== Set task ==
Identify each line in the rows below that contains the word "width", and copy those lines. Letter case counts.

(Entries taken from a dataset)
-*-*-
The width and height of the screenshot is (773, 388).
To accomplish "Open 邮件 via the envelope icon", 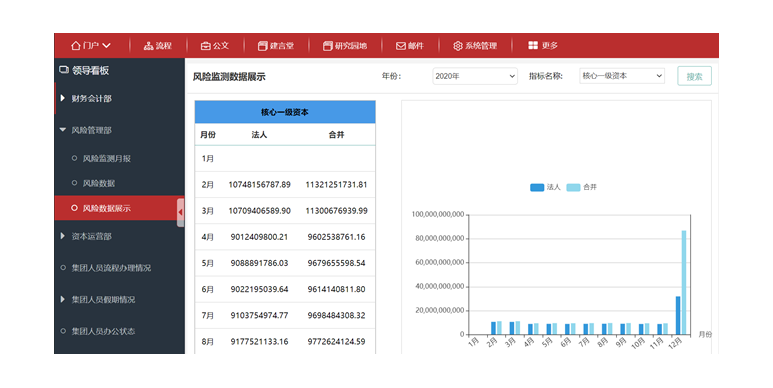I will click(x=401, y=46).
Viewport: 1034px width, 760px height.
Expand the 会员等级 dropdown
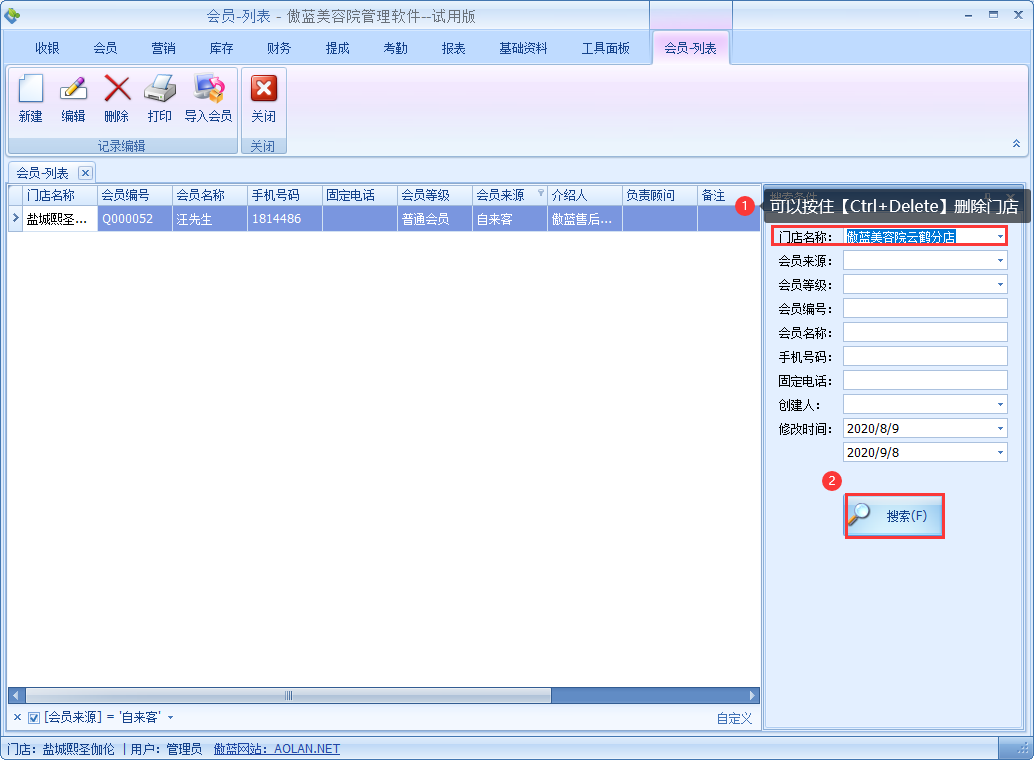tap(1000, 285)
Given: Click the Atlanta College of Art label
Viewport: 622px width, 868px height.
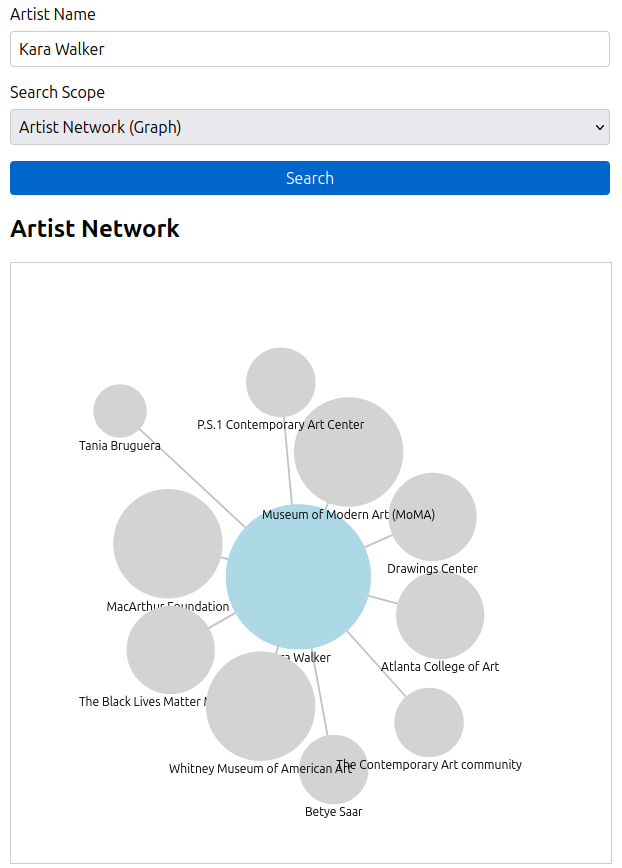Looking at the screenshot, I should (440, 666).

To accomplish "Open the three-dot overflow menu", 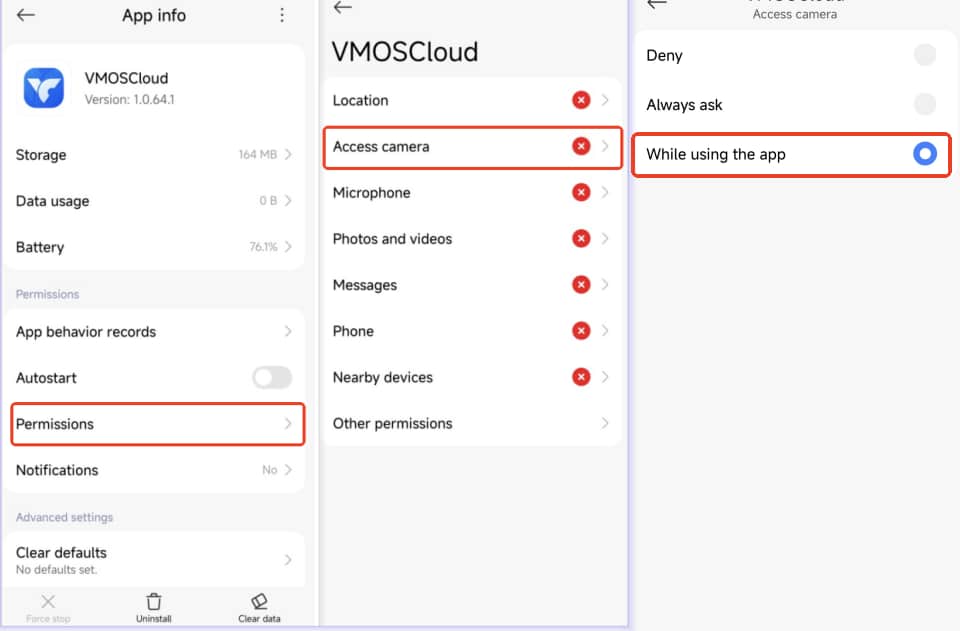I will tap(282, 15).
-*-*-
== Solution to this task ==
The width and height of the screenshot is (773, 388).
Viewport: 1034px width, 760px height.
Viewport: 622px width, 868px height.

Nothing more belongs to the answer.